Here’s the Pro-Dismissal side of the argument.

  1. I care for patients with cancer, patients with suppressed immune systems, pregnant patients, etc. If these patients were to pick up a vaccine-preventable disease from an unvaccinated person sitting in my waiting room, it could be devastating to their health.
  2. Would I be complicit in that harm if I allowed non-vaccinated patients into my clinic?
  3. If patients don’t trust my recommendations about vaccines, why would they trust anything else I have to say?
  4. If anti-vaccine patients think I am somehow just pushing vaccines to make money and don’t care about their health, that I am motivated by greed, how can we develop a therapeutic relationship?

These are all very valid concerns! As doctors and other medical providers, we have a duty to protect our patients, particularly those most vulnerable in our community. Keeping non-vaccinating patients and families out of our offices would certainly protect that particular clinic’s community of patients.

But here’s the Anti-Dismissal side of the argument.

  1. Just because a patient declines vaccines initially, doesn’t mean they won’t change their mind. I want to give them the chance to do that.
  2. If I dismiss them without giving them the opportunity to develop trust in me (which takes time), I certainly will never be able to bring them around.
  3. Will the dismissed patient or family be able to find quality care elsewhere?
  4. Dismissing patients for not vaccinating might drive them to find another provider who supports their anti-vaccine stance. Then they will never be given the real facts about the safety and efficacy of vaccines. That would be a disservice to the patient.
  5. It might also contribute to more clustering of non-vaccinated people and increase the risk of outbreaks. That would be a disservice to the public.
  6. If I dismiss patients for declining vaccination, will I just be feeding into the assertion that medical providers are bullies?
  7. If I dismiss non-vaccinating families, what hope will the children have to grow up hearing a pro-vaccine message? My responsibility is to care for the child, despite the undesirable choices their parents are making for them.

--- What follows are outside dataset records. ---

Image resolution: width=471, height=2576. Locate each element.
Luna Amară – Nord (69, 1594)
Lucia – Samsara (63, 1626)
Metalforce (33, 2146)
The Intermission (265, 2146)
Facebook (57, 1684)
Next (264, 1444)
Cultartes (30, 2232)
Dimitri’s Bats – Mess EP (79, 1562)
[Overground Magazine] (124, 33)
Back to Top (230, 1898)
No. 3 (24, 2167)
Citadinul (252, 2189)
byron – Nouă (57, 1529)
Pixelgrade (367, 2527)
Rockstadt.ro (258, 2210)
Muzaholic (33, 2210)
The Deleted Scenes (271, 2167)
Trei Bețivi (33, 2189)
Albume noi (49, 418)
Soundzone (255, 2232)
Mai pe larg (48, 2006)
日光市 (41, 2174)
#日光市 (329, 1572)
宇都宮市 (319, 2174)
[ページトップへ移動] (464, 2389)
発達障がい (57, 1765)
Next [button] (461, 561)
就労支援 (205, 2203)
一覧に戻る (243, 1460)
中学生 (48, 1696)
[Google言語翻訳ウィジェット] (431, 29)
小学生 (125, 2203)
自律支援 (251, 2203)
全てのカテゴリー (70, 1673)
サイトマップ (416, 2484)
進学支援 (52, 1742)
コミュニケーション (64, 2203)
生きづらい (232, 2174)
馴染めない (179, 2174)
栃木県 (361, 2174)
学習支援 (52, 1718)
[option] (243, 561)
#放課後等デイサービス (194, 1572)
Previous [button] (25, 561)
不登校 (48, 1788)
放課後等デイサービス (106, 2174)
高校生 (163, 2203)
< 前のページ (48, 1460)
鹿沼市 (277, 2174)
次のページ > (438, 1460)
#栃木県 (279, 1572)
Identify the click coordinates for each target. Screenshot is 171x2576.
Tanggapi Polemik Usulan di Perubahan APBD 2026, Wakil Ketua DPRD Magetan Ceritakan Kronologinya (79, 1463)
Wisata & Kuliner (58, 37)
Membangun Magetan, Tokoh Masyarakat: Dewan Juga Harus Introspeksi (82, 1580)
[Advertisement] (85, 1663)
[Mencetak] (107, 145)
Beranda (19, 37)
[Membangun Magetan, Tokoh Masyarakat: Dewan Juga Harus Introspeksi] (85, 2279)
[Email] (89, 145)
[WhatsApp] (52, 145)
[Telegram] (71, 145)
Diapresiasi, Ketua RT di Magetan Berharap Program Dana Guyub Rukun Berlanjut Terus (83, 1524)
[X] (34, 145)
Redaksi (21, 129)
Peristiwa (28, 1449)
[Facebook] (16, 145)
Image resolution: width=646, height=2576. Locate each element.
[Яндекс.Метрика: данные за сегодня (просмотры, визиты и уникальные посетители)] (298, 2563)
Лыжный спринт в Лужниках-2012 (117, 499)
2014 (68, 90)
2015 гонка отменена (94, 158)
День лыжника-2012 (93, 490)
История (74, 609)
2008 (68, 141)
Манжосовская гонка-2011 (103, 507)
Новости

These are also extremely compelling points! After all, studies show that the number one driver of a patient’s decision to vaccinate is a strong recommendation from their provider. Sometimes we don’t give ourselves enough credit for the impact we can have.

Here’s where I stand

I personally tend to come down on the side of continuing to care for a patient or family that refuses vaccination. I have had too many vaccine-hesitant patients ultimately decide to vaccinate to feel like I don’t have any chance of changing their point of view. It does take time for patients to develop trust in us. And patients will have a better chance at a change of heart by staying with me than if I dismiss them to the care of an anti-vaccine provider. Also, I see vaccination as a marathon, not a sprint. I don’t mind taking the time to educate and convince slowly.

However, that being said, if a patient accused me of pushing vaccines for personal gain, I would likely dismiss them for failure to establish a therapeutic relationship. If they think that of me, then I can’t see why they would want my care. It would also be extremely difficult for me to provide care without being resentful and that does not make for a strong doctor-patient relationship. I could also imagine that it might change my stance to have an unvaccinated patient of mine transmit a dangerous, but preventable, disease to other patients.

Have you made up your mind?

Now that you’ve heard both sides, what do you think? Should doctors dismiss patients for not vaccinating? What would you do? Would it change your mind if your community was in the midst of a disease outbreak?